* _Exercise prompt_
Nothing outside the lines below from the one containing "1561x1151 pixels." through the one containing "the Rerun icon" is to be printed; print those exactly, ends included, and drop the pictures.

* _Source data_

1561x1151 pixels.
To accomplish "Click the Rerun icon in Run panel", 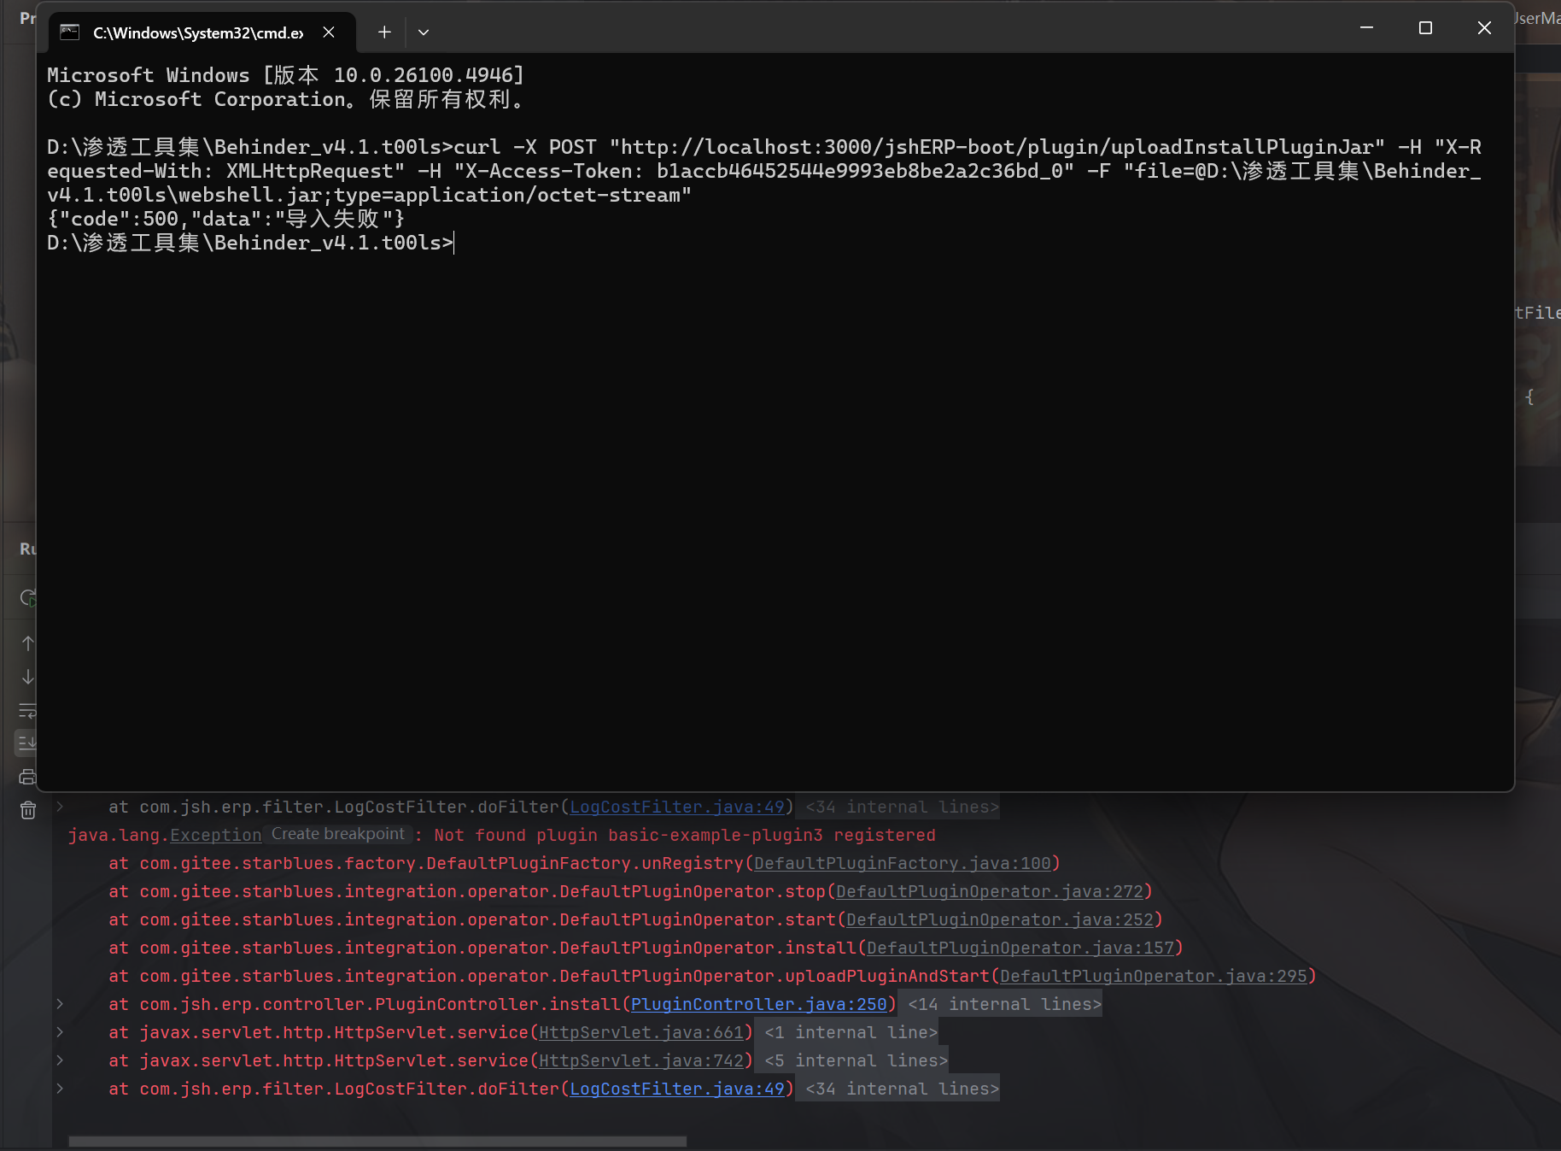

--

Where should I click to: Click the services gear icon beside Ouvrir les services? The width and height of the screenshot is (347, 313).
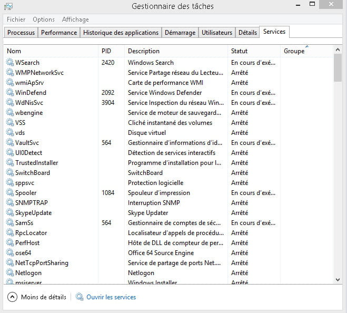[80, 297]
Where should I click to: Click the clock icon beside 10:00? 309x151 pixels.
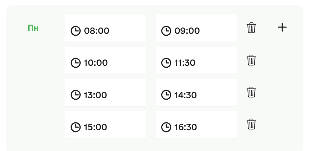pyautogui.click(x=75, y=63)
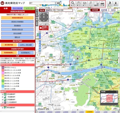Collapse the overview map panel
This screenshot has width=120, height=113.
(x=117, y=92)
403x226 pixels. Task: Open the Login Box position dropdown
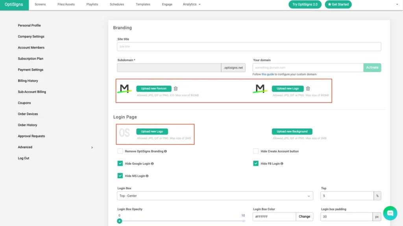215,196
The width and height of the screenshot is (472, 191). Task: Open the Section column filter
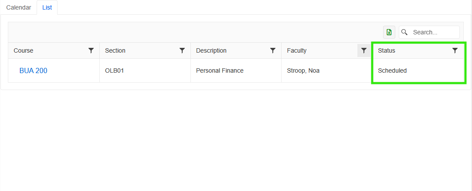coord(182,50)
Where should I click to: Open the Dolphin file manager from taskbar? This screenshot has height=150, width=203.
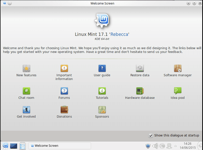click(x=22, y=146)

* _Written solution_
1561x1151 pixels.
To accomplish "Click the Rerun icon in Run panel", 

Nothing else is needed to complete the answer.